* Stated problem a
In the drywall taping post, how much does the coating head cost?

──────── Reading passage ────────

I haven't tried their new taping system that resembles a bazooka, but it looks fast. I had purchased mine prior to them coming out with the taper, so when I taped with them I used a corner applicator to apply the compound, then layed the paper tape in by hand and then used a roll plow to wipe it out.

My hand taping isn't too bad however. On 8,000 square feet of board I can usually tape all the inside corners and put the second coat on all the flats in a day just using hand tools. When I talked to the people at apla-tech to learn what production levels were being achieved, it wasn't much faster than what I can do by hand. And for the maintenance costs it wasn't worth it to me. I can coat my inside angles by hand as fast as their angle coater does it because of the fact that the angles require two coats when using the apla-tech angle coater. They will tell you that you can coat both sides of the angles in one minute or less with their coater, and it's true because I've done it. What they don't tell you of course is the time it takes to go back around and pick all the corners and the bottoms of those angles. I did a lot of time studies on production using various methods and it takes me about 3.5 hours using hand tools to coat one side of the angles on about 8,000 square feet of board with some extras. such as a couple cathedrals or 9' ceilings. You might save yourself one hour with the apla-tech tools coating angles, but you have to spend $300.00 for the coating head. It just isn't worth it to me for the production I can do with hand tools. Also, the angle head broke on me and for the repairs on it isn't worth replacing in my book.

──────── Data provided ────────

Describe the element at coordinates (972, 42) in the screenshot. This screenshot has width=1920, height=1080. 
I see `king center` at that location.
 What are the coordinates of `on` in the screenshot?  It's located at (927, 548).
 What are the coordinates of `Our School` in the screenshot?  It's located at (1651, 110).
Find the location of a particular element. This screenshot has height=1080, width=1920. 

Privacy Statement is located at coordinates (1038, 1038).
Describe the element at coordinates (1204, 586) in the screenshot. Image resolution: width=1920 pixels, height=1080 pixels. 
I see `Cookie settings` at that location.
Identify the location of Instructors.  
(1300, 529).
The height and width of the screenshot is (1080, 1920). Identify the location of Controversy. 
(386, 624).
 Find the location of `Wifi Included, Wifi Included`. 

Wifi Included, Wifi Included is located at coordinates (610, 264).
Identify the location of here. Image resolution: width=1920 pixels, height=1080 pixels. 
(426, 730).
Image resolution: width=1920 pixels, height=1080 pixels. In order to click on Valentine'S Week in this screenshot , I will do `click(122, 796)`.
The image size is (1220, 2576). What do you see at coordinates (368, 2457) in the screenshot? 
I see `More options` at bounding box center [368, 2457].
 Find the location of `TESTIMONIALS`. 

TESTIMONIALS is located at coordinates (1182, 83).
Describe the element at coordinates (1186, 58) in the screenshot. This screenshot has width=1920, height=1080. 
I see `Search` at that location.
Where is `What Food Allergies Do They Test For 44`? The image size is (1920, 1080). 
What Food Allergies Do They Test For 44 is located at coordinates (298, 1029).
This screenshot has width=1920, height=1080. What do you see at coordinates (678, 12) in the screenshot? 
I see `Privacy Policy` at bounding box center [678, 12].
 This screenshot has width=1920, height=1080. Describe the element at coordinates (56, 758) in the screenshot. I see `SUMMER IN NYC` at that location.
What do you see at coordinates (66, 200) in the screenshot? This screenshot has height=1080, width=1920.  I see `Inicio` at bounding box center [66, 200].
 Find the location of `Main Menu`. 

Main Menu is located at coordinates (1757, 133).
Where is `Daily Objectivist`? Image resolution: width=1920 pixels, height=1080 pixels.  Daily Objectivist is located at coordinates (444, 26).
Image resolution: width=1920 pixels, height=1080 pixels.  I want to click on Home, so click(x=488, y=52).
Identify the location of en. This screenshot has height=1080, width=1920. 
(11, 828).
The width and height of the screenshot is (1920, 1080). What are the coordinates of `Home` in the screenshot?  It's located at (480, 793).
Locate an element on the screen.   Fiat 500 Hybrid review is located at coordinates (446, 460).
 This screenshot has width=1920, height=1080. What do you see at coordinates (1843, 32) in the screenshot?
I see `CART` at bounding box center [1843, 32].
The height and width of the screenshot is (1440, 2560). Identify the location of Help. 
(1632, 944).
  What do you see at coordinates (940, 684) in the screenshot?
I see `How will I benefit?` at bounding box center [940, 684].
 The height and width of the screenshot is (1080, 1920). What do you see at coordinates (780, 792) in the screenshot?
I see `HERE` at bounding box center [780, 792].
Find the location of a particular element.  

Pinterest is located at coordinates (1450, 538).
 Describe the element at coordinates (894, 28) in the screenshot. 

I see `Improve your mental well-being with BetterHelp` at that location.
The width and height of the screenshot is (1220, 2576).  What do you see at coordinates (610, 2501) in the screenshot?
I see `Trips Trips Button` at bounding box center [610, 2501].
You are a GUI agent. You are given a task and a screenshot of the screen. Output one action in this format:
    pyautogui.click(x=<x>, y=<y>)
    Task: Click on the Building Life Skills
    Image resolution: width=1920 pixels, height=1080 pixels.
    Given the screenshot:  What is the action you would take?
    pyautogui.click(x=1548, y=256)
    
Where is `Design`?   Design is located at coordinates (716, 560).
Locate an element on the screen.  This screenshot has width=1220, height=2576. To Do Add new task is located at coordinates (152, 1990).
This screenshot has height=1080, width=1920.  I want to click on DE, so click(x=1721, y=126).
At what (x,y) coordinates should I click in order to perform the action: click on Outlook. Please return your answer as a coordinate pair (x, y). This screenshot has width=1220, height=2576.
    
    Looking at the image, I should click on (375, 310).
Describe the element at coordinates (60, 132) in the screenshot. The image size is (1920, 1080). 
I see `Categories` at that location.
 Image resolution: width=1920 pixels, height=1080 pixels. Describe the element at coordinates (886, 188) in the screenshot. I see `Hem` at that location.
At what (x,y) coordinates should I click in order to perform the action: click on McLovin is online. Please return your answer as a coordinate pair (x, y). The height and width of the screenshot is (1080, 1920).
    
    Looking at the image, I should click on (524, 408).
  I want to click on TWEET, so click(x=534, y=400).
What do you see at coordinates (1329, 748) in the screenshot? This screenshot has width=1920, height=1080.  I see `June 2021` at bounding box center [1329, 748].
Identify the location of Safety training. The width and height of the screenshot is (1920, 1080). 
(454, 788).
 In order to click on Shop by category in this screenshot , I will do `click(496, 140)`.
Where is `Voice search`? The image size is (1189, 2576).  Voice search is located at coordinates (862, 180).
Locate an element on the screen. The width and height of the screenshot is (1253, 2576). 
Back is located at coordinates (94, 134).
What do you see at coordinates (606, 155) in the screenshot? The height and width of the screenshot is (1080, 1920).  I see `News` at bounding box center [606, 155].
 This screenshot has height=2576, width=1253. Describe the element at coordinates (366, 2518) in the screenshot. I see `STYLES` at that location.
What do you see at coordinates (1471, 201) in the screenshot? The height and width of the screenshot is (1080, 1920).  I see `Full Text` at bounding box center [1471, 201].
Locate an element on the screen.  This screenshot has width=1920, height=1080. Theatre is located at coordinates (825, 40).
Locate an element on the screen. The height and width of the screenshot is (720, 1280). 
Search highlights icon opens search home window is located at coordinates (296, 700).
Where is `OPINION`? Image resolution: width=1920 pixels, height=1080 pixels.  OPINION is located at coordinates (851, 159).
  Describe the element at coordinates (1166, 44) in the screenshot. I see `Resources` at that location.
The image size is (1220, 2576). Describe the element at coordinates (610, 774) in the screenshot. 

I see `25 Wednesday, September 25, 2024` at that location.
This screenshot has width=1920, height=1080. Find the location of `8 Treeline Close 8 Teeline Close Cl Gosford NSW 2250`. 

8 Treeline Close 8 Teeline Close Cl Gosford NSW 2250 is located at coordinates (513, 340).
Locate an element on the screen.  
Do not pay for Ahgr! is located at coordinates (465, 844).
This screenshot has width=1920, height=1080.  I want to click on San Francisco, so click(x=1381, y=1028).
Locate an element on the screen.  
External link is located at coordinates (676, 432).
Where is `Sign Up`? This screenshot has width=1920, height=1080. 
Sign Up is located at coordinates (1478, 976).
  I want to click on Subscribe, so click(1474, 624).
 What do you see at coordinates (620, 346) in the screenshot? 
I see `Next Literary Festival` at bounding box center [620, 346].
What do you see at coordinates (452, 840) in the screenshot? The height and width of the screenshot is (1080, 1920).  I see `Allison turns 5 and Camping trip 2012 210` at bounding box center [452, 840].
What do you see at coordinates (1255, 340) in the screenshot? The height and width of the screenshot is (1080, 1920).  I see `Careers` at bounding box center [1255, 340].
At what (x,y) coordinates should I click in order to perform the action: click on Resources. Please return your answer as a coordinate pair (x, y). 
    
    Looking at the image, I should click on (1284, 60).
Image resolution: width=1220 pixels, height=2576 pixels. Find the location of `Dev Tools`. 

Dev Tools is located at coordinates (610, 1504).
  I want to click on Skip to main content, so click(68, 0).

────────

* Stated problem b
In the records, switch "Outlook" to "Calendar" from the line with "You are a GUI" up to and including the line with "I want to click on TWEET, so". Return only those lines, with everything else left the same.

* Task answer a
$300.00

* Task answer b
You are a GUI agent. You are given a task and a screenshot of the screen. Output one action in this format:
    pyautogui.click(x=<x>, y=<y>)
    Task: Click on the Building Life Skills
    Image resolution: width=1920 pixels, height=1080 pixels.
    Given the screenshot:  What is the action you would take?
    pyautogui.click(x=1548, y=256)
    
Where is `Design`?   Design is located at coordinates (716, 560).
Locate an element on the screen.  This screenshot has width=1220, height=2576. To Do Add new task is located at coordinates (152, 1990).
This screenshot has height=1080, width=1920.  I want to click on DE, so click(x=1721, y=126).
At what (x,y) coordinates should I click in order to perform the action: click on Calendar. Please return your answer as a coordinate pair (x, y). This screenshot has width=1220, height=2576.
    
    Looking at the image, I should click on (375, 310).
Describe the element at coordinates (60, 132) in the screenshot. The image size is (1920, 1080). 
I see `Categories` at that location.
 Image resolution: width=1920 pixels, height=1080 pixels. Describe the element at coordinates (886, 188) in the screenshot. I see `Hem` at that location.
At what (x,y) coordinates should I click in order to perform the action: click on McLovin is online. Please return your answer as a coordinate pair (x, y). The height and width of the screenshot is (1080, 1920).
    
    Looking at the image, I should click on (524, 408).
  I want to click on TWEET, so click(x=534, y=400).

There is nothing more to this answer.